*** RECORDS PROVIDED ***

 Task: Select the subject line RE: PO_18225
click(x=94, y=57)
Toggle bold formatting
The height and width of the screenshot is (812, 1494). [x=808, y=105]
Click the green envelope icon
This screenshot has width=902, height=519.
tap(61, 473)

***

Change "bold" to "italic" throughout the records above and write them out again, keeping everything else the same.

**SOLUTION FOR THIS TASK**.
 Task: Select the subject line RE: PO_18225
click(x=94, y=57)
Toggle italic formatting
The height and width of the screenshot is (812, 1494). [x=808, y=105]
Click the green envelope icon
This screenshot has width=902, height=519.
tap(61, 473)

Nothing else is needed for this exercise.